In molti in questi giorni si stanno chiedendo se e quando ricomincerà il campionato di Serie A ci potranno essere i tifosi o si avranno gare a porte chiuse. I calciatori sono al momento fermi e si stanno allenando nelle proprie abitazioni postando i video sui social network. Il coronavirus non risparmia neanche il mondo calcistico, con alcune squadre, dalla A alle serie minori, che hanno avuto staff, presidenti e giocatori risultati positivi.

Una chiusura totale però a una ripresa a giocare a porte aperte, con i tifosi sugli spalti, viene ora dalla sottosegretaria alla Salute, Sandra Zampa. Intervistata questa mattina a RaiNews24 ha detto:

“Vedo molto difficile la riapertura per il calcio e non vedo questo dibattito come prioritario: penso si possa rinunciare per un altro mese. Gli stadi pieni li vedremo solo quando saremo in piena sicurezza e cioè quando ci sarà un vaccino. Penso che anche per le partite a porte chiuse, se si aspetta un altro mese non succeda nulla di catastrofico. Tuttavia se le società saranno in grado di farlo, si valuteranno le proposte.  Io non dico di no e non sta a me decidere, ma credo non sia una questione centrale”. 
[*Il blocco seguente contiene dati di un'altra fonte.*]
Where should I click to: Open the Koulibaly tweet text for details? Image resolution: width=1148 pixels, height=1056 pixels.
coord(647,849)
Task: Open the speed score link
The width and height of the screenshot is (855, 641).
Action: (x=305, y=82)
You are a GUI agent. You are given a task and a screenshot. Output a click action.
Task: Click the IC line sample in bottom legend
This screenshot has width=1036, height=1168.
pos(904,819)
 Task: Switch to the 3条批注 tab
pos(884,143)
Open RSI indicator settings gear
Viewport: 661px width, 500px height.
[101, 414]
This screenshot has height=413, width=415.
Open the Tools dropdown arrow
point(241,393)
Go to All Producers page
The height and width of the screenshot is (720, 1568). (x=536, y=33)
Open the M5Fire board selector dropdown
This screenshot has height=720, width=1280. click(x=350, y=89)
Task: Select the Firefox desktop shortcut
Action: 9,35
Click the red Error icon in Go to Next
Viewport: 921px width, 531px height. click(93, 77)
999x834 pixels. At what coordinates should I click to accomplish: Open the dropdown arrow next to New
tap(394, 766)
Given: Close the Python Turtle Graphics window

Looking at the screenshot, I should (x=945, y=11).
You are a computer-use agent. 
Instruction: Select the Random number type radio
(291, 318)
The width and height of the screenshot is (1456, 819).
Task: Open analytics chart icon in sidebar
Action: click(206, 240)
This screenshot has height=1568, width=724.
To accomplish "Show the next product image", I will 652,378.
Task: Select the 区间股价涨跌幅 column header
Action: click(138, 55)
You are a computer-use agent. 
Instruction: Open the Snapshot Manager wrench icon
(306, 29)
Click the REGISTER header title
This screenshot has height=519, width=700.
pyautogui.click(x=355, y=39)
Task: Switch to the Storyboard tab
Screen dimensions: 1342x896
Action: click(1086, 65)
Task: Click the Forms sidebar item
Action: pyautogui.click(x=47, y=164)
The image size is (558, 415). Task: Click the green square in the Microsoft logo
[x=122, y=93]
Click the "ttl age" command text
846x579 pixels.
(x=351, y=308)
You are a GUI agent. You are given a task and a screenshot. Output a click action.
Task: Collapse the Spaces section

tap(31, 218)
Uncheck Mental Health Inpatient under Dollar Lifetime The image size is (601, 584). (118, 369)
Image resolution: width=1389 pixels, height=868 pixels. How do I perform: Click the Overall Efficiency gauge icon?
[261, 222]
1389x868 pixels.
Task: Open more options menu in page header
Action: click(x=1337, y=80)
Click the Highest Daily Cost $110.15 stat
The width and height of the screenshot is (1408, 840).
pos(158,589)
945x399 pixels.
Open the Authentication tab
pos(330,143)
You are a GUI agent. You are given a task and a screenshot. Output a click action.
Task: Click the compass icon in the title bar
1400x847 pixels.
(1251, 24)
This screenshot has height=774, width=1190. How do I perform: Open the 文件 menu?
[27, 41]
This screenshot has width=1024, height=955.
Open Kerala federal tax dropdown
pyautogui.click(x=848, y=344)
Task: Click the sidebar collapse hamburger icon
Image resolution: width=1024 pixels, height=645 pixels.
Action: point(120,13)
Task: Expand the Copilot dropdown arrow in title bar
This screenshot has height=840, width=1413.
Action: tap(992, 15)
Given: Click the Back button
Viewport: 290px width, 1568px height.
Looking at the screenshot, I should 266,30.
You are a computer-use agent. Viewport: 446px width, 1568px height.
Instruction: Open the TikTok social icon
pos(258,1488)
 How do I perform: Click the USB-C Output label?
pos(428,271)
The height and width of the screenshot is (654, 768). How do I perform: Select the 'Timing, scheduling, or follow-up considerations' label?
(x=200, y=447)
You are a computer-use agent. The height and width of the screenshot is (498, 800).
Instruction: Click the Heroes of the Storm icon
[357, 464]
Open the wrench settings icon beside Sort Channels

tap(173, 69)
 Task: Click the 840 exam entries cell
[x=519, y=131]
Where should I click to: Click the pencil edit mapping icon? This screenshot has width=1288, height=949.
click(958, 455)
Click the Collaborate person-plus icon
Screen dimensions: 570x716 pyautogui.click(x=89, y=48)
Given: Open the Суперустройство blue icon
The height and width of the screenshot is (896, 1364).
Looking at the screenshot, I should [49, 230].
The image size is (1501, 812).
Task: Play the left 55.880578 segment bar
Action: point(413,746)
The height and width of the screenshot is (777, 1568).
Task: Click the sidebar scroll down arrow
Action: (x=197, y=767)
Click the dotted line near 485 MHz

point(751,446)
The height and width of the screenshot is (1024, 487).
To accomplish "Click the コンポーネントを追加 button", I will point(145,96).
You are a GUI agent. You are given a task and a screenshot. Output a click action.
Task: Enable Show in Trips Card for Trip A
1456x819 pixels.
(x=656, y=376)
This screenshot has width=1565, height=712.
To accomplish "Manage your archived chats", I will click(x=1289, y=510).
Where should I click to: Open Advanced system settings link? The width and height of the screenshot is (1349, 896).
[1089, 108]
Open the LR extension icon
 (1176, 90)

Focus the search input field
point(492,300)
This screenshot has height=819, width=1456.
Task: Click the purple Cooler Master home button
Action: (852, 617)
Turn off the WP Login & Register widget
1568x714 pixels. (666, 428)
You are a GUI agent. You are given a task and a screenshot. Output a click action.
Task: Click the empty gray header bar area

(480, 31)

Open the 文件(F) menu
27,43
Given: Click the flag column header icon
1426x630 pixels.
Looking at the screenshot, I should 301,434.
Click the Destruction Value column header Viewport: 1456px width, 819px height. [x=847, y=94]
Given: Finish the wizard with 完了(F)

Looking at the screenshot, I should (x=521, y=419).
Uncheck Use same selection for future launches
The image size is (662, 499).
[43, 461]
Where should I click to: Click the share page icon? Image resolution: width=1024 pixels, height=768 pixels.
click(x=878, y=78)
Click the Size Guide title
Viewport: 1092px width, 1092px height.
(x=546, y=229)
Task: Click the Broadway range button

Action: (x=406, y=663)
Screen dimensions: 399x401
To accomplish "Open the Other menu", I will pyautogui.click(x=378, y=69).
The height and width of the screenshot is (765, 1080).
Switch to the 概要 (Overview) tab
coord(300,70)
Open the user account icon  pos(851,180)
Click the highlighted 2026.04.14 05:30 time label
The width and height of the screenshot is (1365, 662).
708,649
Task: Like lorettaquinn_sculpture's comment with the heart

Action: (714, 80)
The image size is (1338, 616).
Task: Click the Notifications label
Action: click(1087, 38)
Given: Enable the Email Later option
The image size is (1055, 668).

Una doccia fredda per quanti avevano sottoscritto un abbonamento e quanti erano pronti a seguire da vicino la propria squadra del cuore in una Serie A che mai come quest’anno era combattuta. Il campionato, ormai fermo da mesi, non è nelle priorità del governo. Alcuni presidenti sono favorevoli a giocare già da maggio, altri vorrebbero uno slittamento a settembre. E c’è anche chi ha proposto di fermare qui il campionato dando uno scudetto simbolico all’Atalanta. Bergamo infatti è la città maggiormente colpita dal coronavirus. Al momento sono sospese fino al 3 maggio tutte le competizione sportive. Una riunione in Lega si era avuta a fine marzo, nei prossimi giorni saranno avanzate ulteriori proposte ma la decisione sembra quella di vedere stadi vuoti e partite giocate a porte chiuse. Da giugno, però.